8 Janvier 2015 , Rédigé par jeanbaudet.over-blog.com Publié dans #Politique, #Histoire

L'Occident est détesté avec ardeur par les islamistes et par de nombreux musulmans (je ne dois pas faire un dessin pour l'expliquer...), par de nombreux Chinois communistes ou confucianistes, par les bouddhistes, par les hindouistes, par les animistes, par les gauchistes islamolâtres.
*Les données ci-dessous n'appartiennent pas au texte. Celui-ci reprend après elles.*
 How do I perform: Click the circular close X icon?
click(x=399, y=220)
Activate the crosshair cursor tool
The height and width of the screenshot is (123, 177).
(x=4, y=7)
C'est sans doute parce que l'Occident a apporté à l'Humanité les démonstrations mathématiques (Thalès, Pythagore, Euclide), l'alphabet gréco-romain, l'historiographie (Hérodote), le questionnement philosophique (Aristote, Kant), l'algèbre (Diophante), l'astronomie scientifique (Copernic, Kepler), la géométrie analytique (Descartes), la théorie de la gravitation (Newton), le calcul intégral (Leibniz), la musique harmonique (Monteverdi, Bach, Mozart, Beethoven, Stravinski, Jolivet), la chimie (Lavoisier), la pile électrique (Volta), le saxophone (Sax), la voiture automobile (Lenoir), la dynamo (Gramme), la théorie de l'électromagnétisme (Maxwell), la mitrailleuse, l'avion, le télégraphe, la lampe électrique, le téléphone, l'ordinateur, la bakélite, l'aspirine, la pilule contraceptive, le bonnet de douche, le phonographe, la radio, la télévision, les réseaux télématiques, le porte-avions, le baba au rhum, le hamburger, l'histoire critique des religions, le jazz, le tango, la danse des canards, la corrida, le bikini, le monokini, le string, la topologie algébrique, la physique nucléaire, les accélérateurs de particules, la théorie de la relativité, la mécanique quantique, la biologie moléculaire, l'homéopathie, la radiesthésie, les oeuvres complètes d'Yves Namur, les chansons de Tino Rossi, les dessins de Wolinski, les frites, la mayonnaise, la saucisse de porc, le ketchup, la mortadelle, le spéculoos, les pralines, la couleur des voyelles (Rimbaud), l'étude de l'Être (Heidegger), le socialisme (Marx), l'art abstrait, le rock and roll, le cinématographe, les aventures de Sherlock Holmes, de Maigret, d'Hercule Poirot, de Bob Morane, de Julie Lescaut et du petit Chaperon rouge, sans compter les discours de François Hollande et les livres de ses maîtresses. Ah oui, j'oubliais : il y eut aussi la démocratie, et l'affirmation de la liberté d'expression...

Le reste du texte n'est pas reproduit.